Une proposition liée à l'Hôtel IFA Faro Maspalomas, faisant partie du groupe Lopesan, visant à installer et exploiter 70 bains de soleil à côté du phare de Maspalomas a suscité un débat public plus vif après que la plateforme citoyenne SOS Maspalomas a déposé des objections contre le projet. Le plan concerne environ 700 mètres carrés du domaine public maritime-terrestre à côté de l'un des monuments touristiques les plus reconnaissables de Gran Canaria, et il est désormais examiné via le processus d'administration côtière des îles Canaries plutôt que d'être traité comme une décision hôtelière privée.

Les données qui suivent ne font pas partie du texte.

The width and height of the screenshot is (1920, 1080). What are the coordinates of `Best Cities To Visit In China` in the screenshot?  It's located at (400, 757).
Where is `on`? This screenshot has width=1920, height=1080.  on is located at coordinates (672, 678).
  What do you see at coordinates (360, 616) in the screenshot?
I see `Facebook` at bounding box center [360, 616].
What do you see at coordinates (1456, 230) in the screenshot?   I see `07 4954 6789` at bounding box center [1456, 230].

L'affaire est importante car le Faro de Maspalomas n'est pas un coin de plage ordinaire. Il se situe au point de rencontre entre la promenade de Meloneras, la plage de Maspalomas, le paysage dunaire plus large et certains des hôtels haut de gamme les plus connus de l'île. Pour les visiteurs, c'est un arrêt photo, un itinéraire de promenade, un point de vue sur le coucher du soleil et une porte d'entrée naturelle vers l'une des zones de villégiature les plus célèbres des îles Canaries. Pour l'industrie du tourisme, c'est un espace côtier premium. Pour les résidents et les défenseurs du patrimoine, c'est une partie d'un littoral public dont l'identité dépend d'un accès ouvert, d'une gestion prudente et d'une retenue visible.
L'actualité immédiate n'est pas que les bains de soleil ont été approuvés. Ce n'est pas le cas. Le processus officiel a débuté lorsque le Boletin Oficial de Canarias a publié une annonce soumettant la demande à l'information du public. L'autorisation sollicitée par l'Hôtel IFA Faro Maspalomas concerne l'occupation d'un terrain du domaine public maritime-terrestre afin d'aménager une zone de bains de soleil aux environs du phare, à San Bartolome de Tirajana, pour une période d'un an. Les parties intéressées disposaient de 20 jours ouvrables à compter du lendemain de la publication pour consulter le projet et soumettre des commentaires ou des objections à l'autorité côtière.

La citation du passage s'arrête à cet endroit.